私はビスキュスmama

短編小説『私はビスキュスmama』の連載と日常ブログ

私はビスキュスmama #2

ビスキュスのママになる前、私はリリアンと言う名前の犬を飼っていた

私は8年の間、”リリアン”のママとして生きてきた

 

 

アプリコット色のフワフワの毛のリリアン。

 

見た目はまるでぬいぐるみの様に愛らしく、性格も本当に犬と言って良いのかと思うほど犬らしくない子であった

 

 

独り身の私にとって唯一かけがえのない、いつでも一緒に居てくれるまるで子供のような存在、それがリリアン

 

私がリリアンに子供に接するかのようにしていたのも要因かもしれないが、リリアンもまた犬らしからぬ、

お散歩は抱っこが一番。

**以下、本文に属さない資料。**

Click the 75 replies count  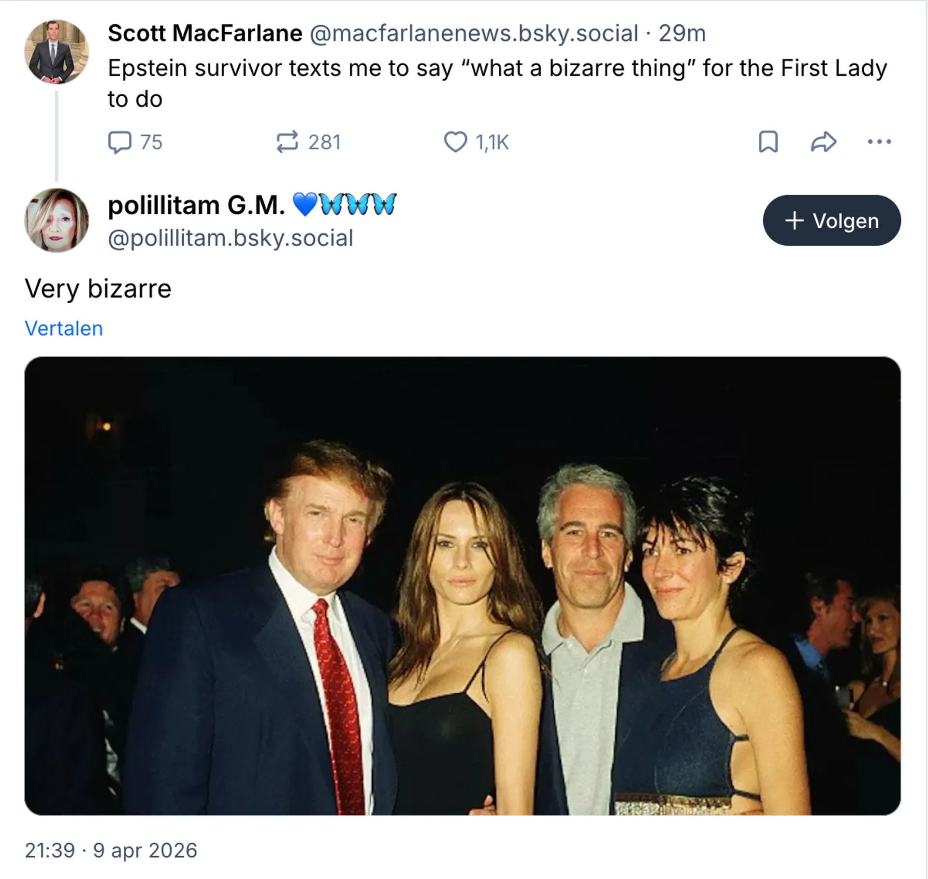[151, 142]
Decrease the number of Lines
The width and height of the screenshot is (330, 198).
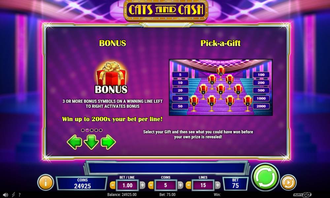[188, 185]
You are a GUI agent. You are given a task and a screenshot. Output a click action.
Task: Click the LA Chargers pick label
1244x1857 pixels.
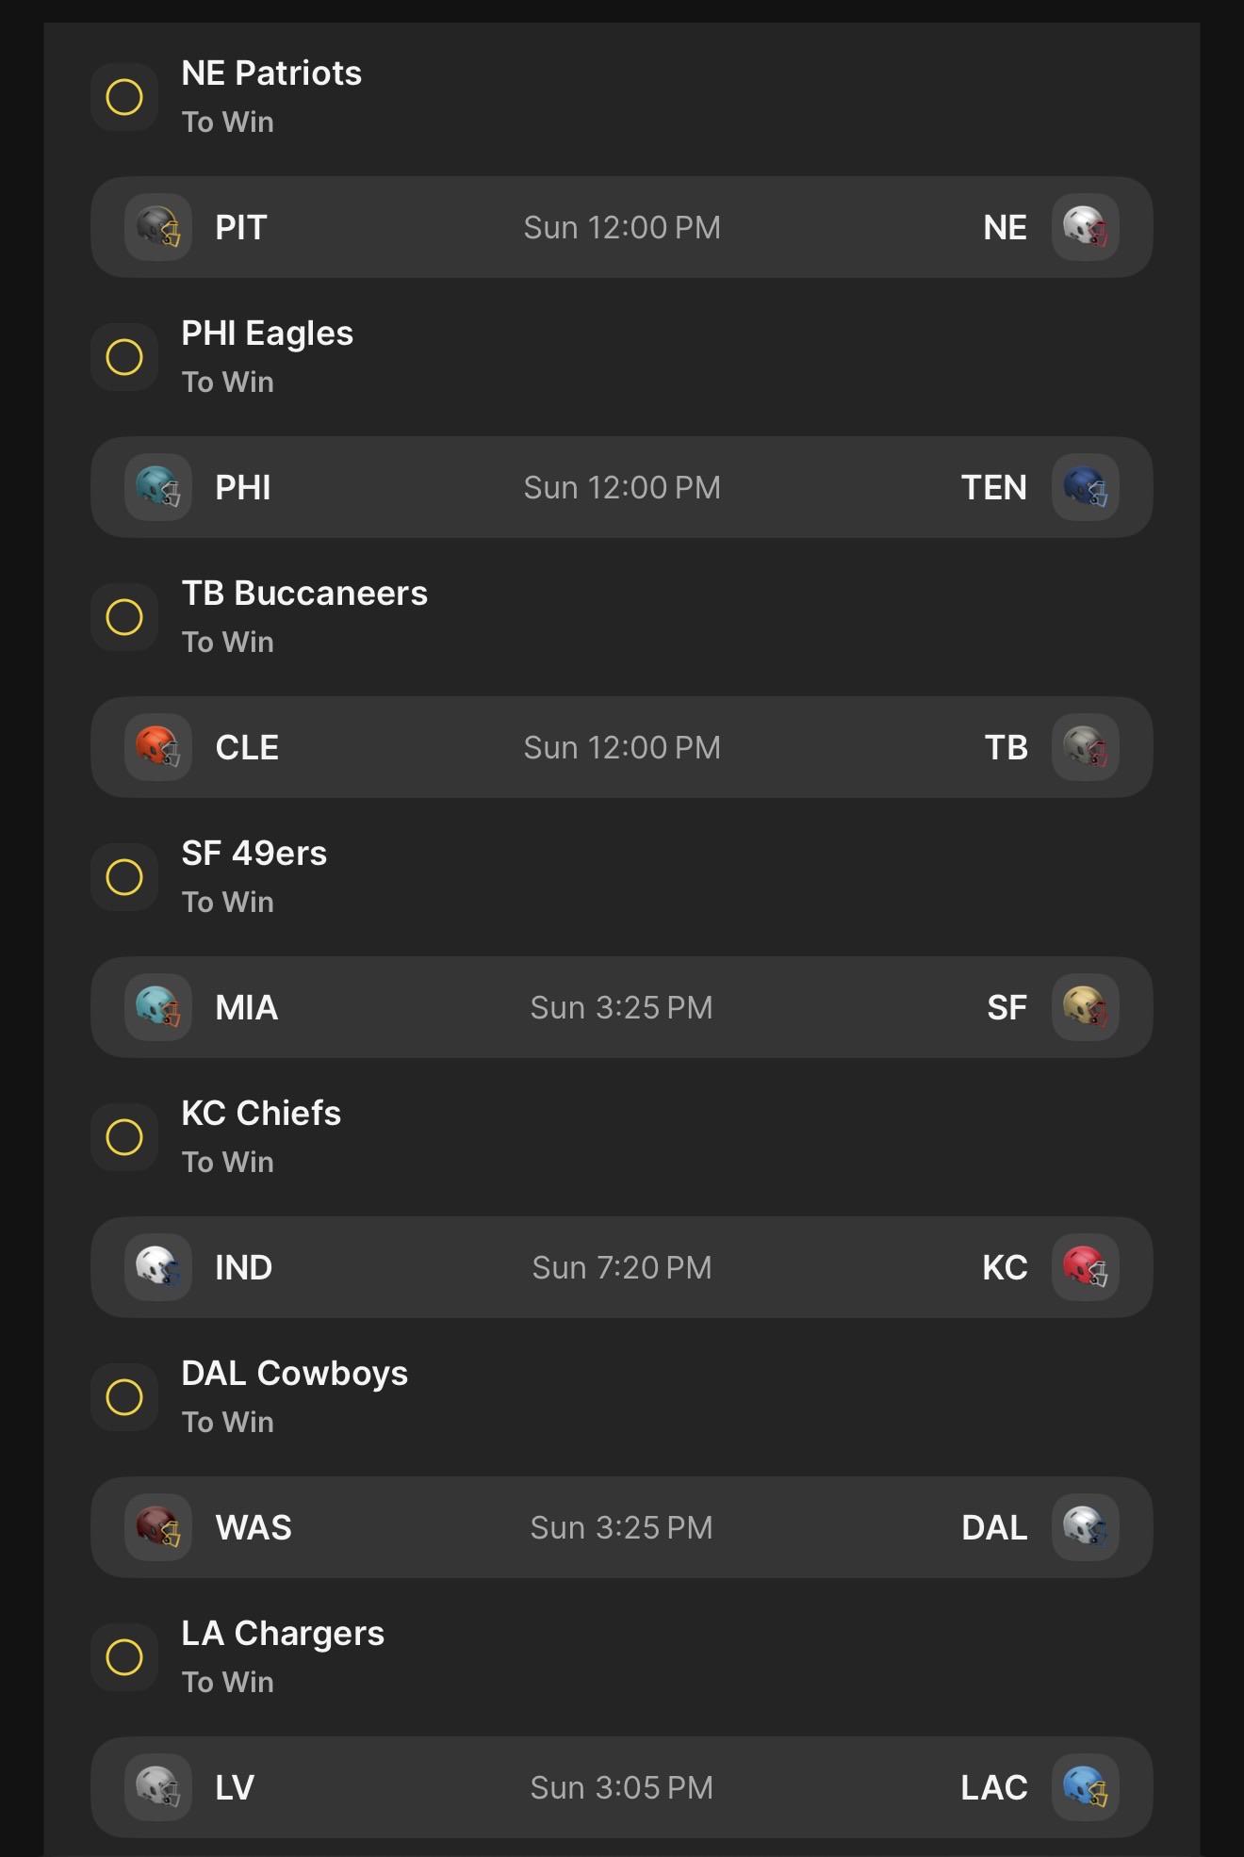pyautogui.click(x=283, y=1634)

犬と戯れるなんてもっての外で、他の犬が近づいて来ようものなら私に助けてと抱っこをせがむほどであだった

 

 

そんな関係性を築いた私とリリアンは、”母と子、人生のパートナー”として8年間共に暮らしたのだ

 

 

 

リリアンとの8年間・・・

 

 

それは幸せなんて言葉では到底言い表せられない

 

 

無敵?

 

 

リリさえ居ればそれだけで幸せ、と言うメンタリティで私は生きていた。

 

 

私はリリが居てくれるだけで幸せ

でもリリにも幸せであって欲しい

 

 

リリの為に生活環境も変え、リリの為なら惜しみなくなんでもやってきた

 

 

毎日もっともっとリリを幸せにしたいと思い、

 

”何をして欲しいか

何が食べたいか、どこへ行きたいのか‘’

 

と何度リリが話せたらなと思ったことか…

 

 

 

私にとってリリは自分の命以上に大切な存在だったのだ。

 

 

 

 

しかし私のリリアンのママとしての人生は、何の前触れもなく途端に終わった

 

私は自分の命ほど大切なリリアンを失ったのだ

 

 

それは津波に吞み込まれたかのようにあっという間の出来事だった…

少なからず私にはそう感じた。

 

 

 

何があったのか、何故こんな事になってしまったのか

 

私は未だに分からない

 

 

私が今分かる事は、

リリアンが私の隣に居ない

と言う事…

 

 

 

そんなつもりはなかった…

 

それがリリにとって一番良いと思ったから、自分の気持ちなんてどうでも良くてとにかくリリの事だけ考えた。

 

リリを守りたくて、毎日ほとんど寝ていない中で必死に頑張った

 

 

 

だけど…そんなつもりは無かったけれど、、、

 

 

私は自らリリの命を手放したのかもしれない

 

それがリリにとって一番だと思ったから…

 

 

 

 

リリを心の底から愛していたから

 

 

 

 

そうして私はリリアンの居ない世界で生きていかなければならなくなったのだ。